◆ Directions for this task: In the records below, count every line that includes the word "agent". Provide the total alone.

========================================

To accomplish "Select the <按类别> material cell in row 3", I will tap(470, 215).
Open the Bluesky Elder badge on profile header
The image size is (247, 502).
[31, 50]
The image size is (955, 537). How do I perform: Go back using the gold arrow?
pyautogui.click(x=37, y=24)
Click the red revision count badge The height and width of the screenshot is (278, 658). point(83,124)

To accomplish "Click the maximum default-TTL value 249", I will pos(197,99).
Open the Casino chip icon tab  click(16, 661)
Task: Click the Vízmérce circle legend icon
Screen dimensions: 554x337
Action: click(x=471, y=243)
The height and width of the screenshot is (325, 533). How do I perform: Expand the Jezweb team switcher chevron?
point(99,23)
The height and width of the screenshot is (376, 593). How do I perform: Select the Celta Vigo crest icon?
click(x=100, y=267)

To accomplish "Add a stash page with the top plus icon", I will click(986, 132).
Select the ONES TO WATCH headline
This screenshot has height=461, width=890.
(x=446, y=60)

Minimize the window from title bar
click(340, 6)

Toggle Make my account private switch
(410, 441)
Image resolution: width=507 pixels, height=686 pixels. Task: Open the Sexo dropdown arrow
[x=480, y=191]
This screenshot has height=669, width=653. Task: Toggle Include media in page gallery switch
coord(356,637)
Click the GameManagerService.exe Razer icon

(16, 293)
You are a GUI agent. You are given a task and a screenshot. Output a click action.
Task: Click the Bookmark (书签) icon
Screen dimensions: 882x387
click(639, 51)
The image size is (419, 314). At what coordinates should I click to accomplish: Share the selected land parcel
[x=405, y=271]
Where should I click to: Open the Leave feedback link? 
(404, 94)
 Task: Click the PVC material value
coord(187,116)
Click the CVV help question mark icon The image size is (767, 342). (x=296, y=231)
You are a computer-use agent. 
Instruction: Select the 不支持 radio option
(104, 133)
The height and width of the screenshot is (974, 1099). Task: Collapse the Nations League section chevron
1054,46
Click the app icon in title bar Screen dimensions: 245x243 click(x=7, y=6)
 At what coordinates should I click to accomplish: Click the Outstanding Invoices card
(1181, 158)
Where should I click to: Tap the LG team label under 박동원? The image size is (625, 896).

========================================

◆ Problem solution: 2